Since, however, this strength is given by grace, which is
incompatible with sin, it follows that. in consequence, if it finds
any sin, either mortal or venial, it removes it as far as the guilt is
concerned, provided there be no obstacle on the part of the recipient;
just as we have stated to be the case with regard to the Eucharist and
Confirmation (TP, Question 73, Article 7; TP, Question
79, Article 3). Hence, too, James speaks of the remission of
sin as being conditional, for he says: "If he be in sins, they
shall be forgiven him," viz. as to the guilt. Because it does not
always blot out sin, since it does not always find any: but it always
remits in respect of the aforesaid weakness which some call the remnants
of sin. Some, however, maintain that it is instituted chiefly as a
remedy for venial sin which cannot be cured perfectly in this lifetime:
for which reason the sacrament of the dying is ordained specially
against venial sin. But this does not seem to be true, since Penance
also blots out venial sins sufficiently during this life as to their
guilt, and that we cannot avoid them after doing penance, does not
cancel the effect of the previous penance; moreover this is part of the
weakness mentioned above.
Consequently we must say that the principal effect of this sacrament is
the remission of sin, as to its remnants, and, consequently, even as
to its guilt, if it find it.
Reply to Objection 1: Although the principal effect of a sacrament
can be obtained without actually receiving that sacrament (either
without any sacrament at all, or indirectly by means of some other
sacrament), yet it never can be obtained without the purpose of
receiving that sacrament. And so, since Penance was instituted
chiefly against actual sin, whichever other sacrament may blot out sin
indirectly, it does not exclude the necessity of Penance.
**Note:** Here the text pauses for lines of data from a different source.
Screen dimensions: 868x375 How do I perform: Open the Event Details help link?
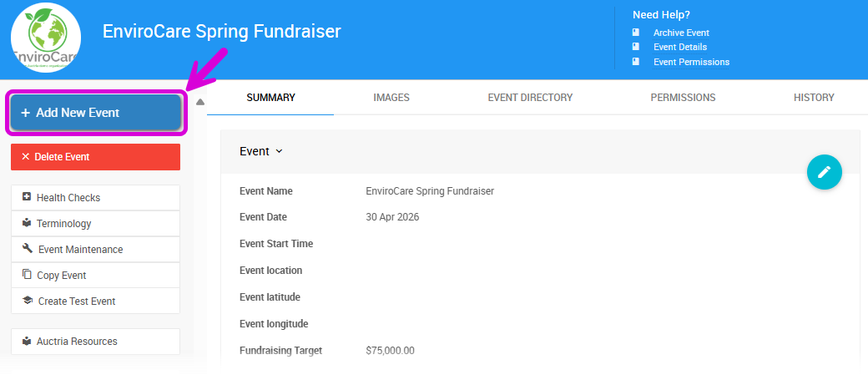pos(679,47)
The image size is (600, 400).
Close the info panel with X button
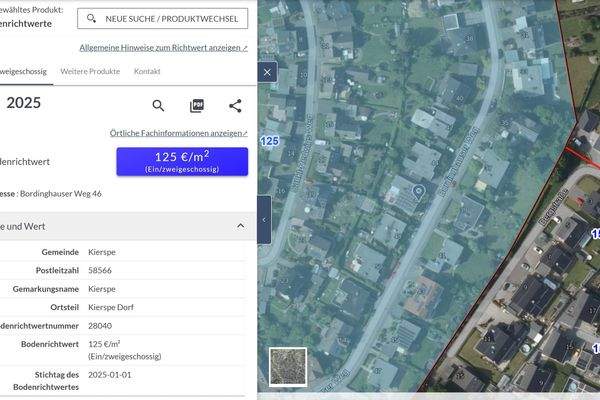click(267, 72)
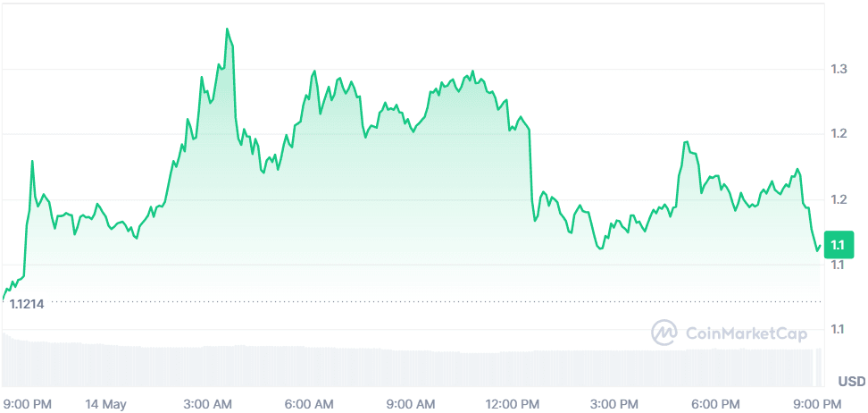Click the upper 1.2 price axis label
Image resolution: width=868 pixels, height=413 pixels.
click(x=837, y=134)
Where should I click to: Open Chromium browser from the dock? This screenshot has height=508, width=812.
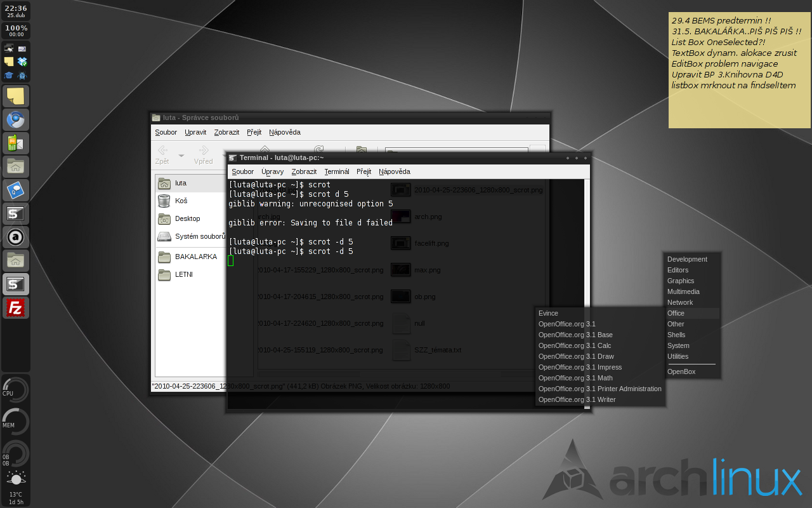[x=16, y=119]
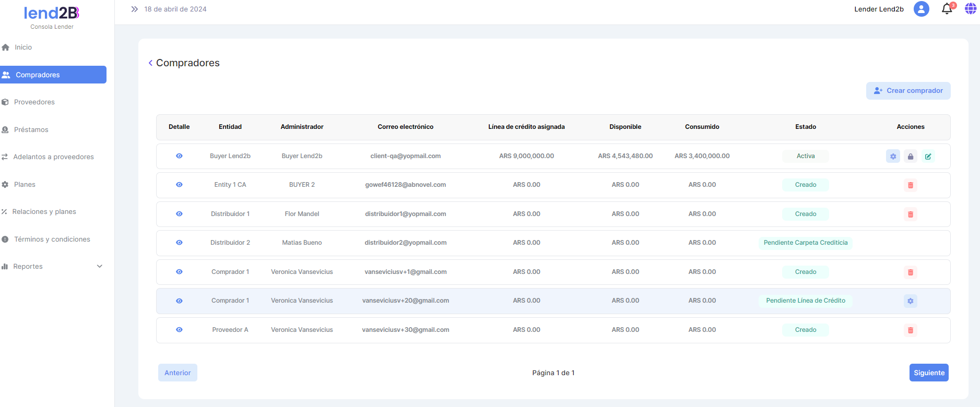Click the lend2B logo
980x407 pixels.
coord(52,14)
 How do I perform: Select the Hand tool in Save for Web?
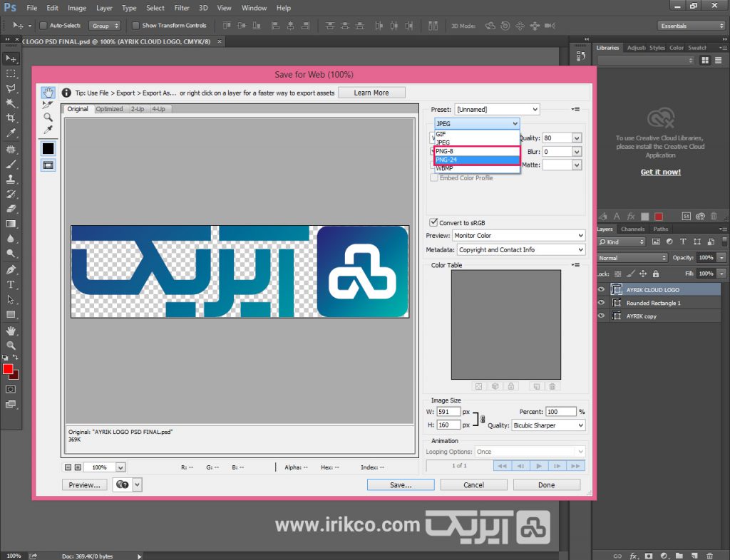48,93
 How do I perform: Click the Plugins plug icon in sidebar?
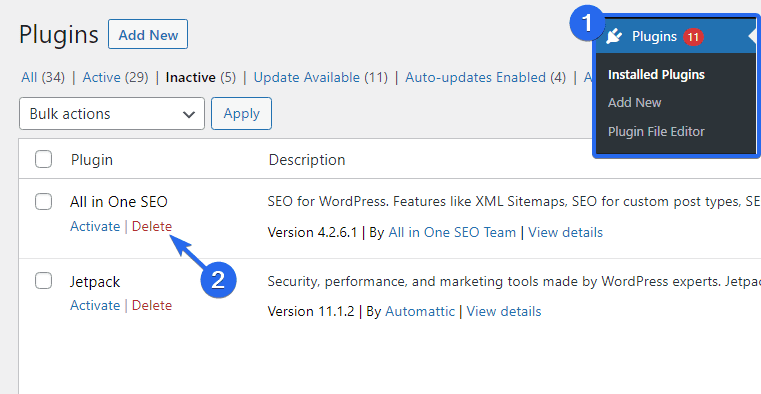pyautogui.click(x=614, y=36)
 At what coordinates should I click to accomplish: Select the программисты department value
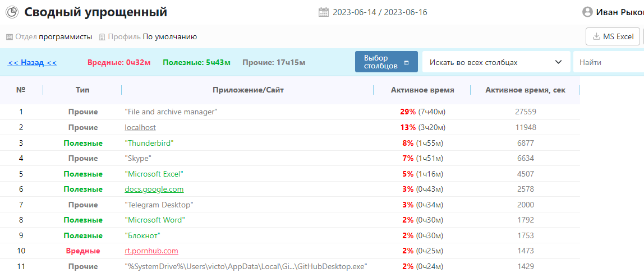tap(65, 37)
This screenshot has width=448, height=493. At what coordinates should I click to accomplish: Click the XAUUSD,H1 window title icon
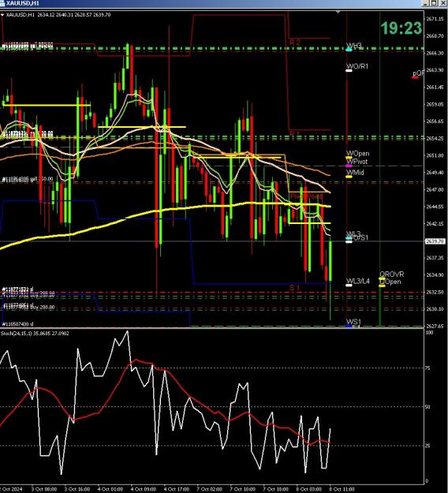2,3
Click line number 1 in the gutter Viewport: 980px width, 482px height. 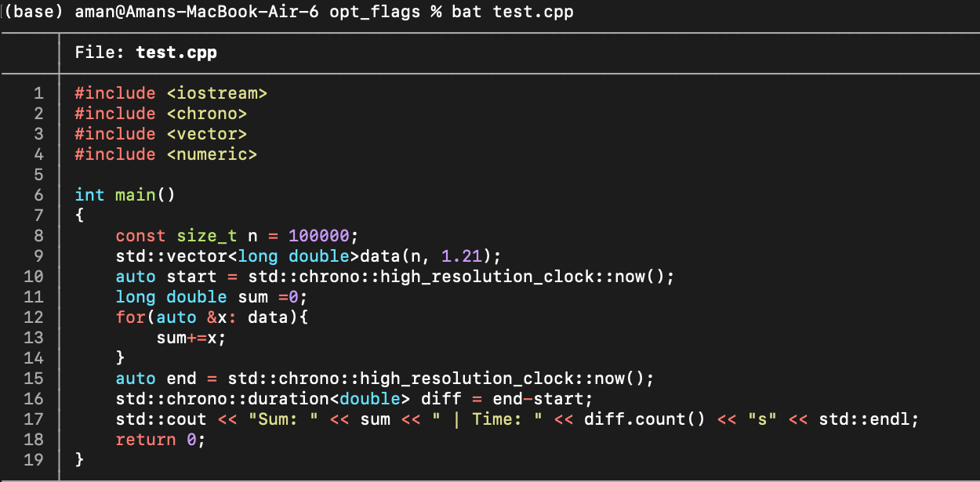pyautogui.click(x=38, y=93)
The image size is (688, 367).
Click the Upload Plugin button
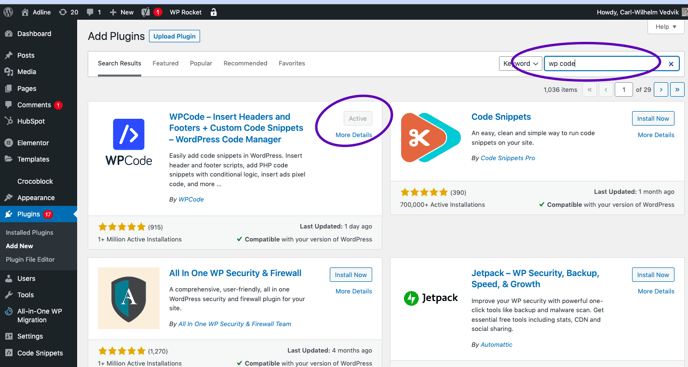point(175,36)
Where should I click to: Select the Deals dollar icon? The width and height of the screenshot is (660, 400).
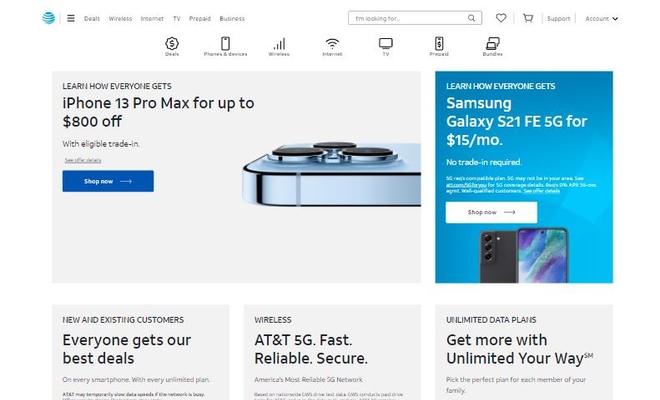click(172, 45)
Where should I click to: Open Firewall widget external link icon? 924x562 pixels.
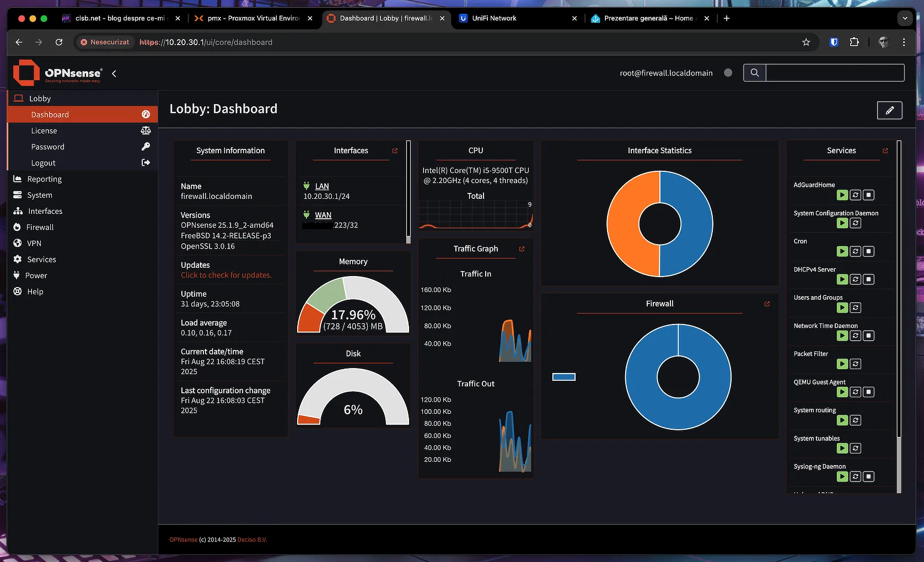[x=767, y=304]
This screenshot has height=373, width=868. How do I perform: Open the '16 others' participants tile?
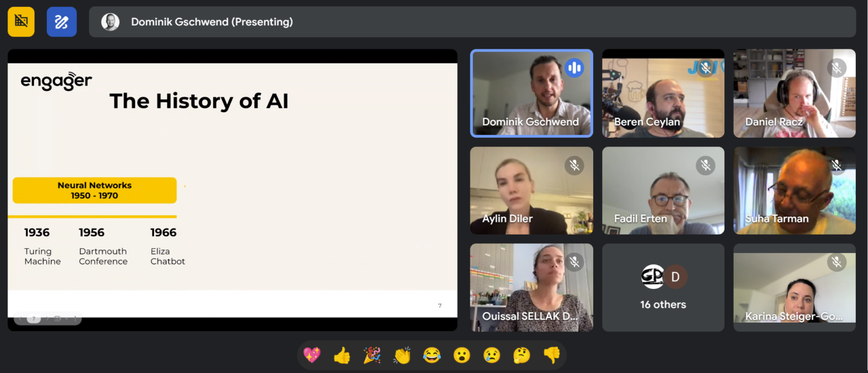[663, 287]
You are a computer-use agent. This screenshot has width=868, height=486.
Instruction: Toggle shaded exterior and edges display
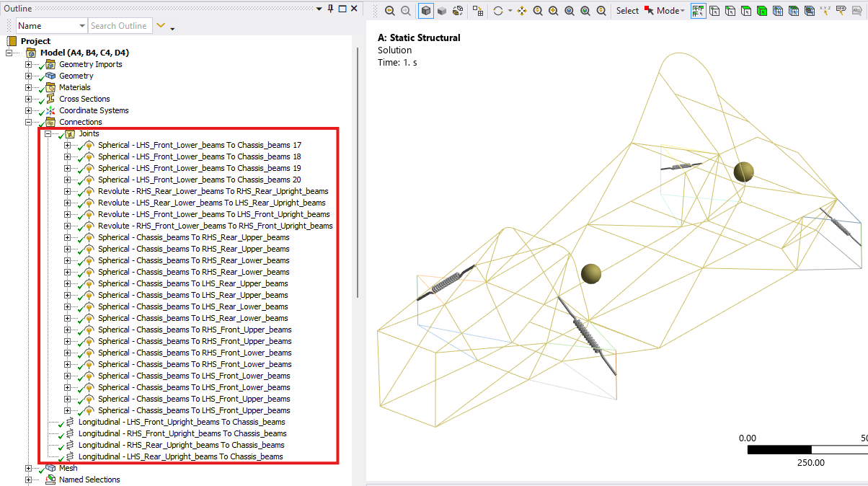[x=426, y=11]
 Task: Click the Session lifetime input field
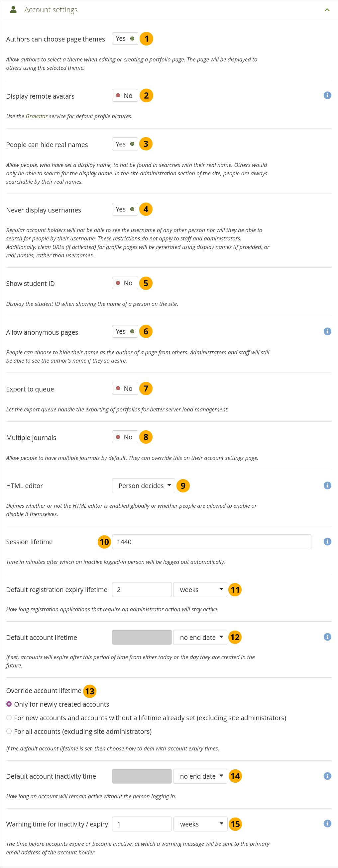tap(211, 542)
Reply to Objection 2: Extreme Unction remits sin in some way as to
those three things. For, although the stain of sin is not washed out
without contrition, yet this sacrament, by the grace which it
bestows, makes the movement of the free will towards sin to be one of
contrition, just as may occur in the Eucharist and Confirmation.
Again it diminishes the debt of temporal punishment; and this
indirectly, in as much as it takes away weakness, for a strong man
bears the same punishment more easily than a weak man. Hence it does
not follow that the measure of satisfaction is diminished. As to the
remnants of sin, they do not mean here those dispositions which result
from acts, and are inchoate habits so to speak, but a certain
spiritual debility in the mind, which debility being removed, though
such like habits or dispositions remain, the mind is not so easily
prone to sin.
Reply to Objection 3: When many actions are ordained to one
effect, the last is formal with respect to all the others that
precede, and acts by virtue of them: wherefore by the last anointing
is infused grace which gives the sacrament its effect.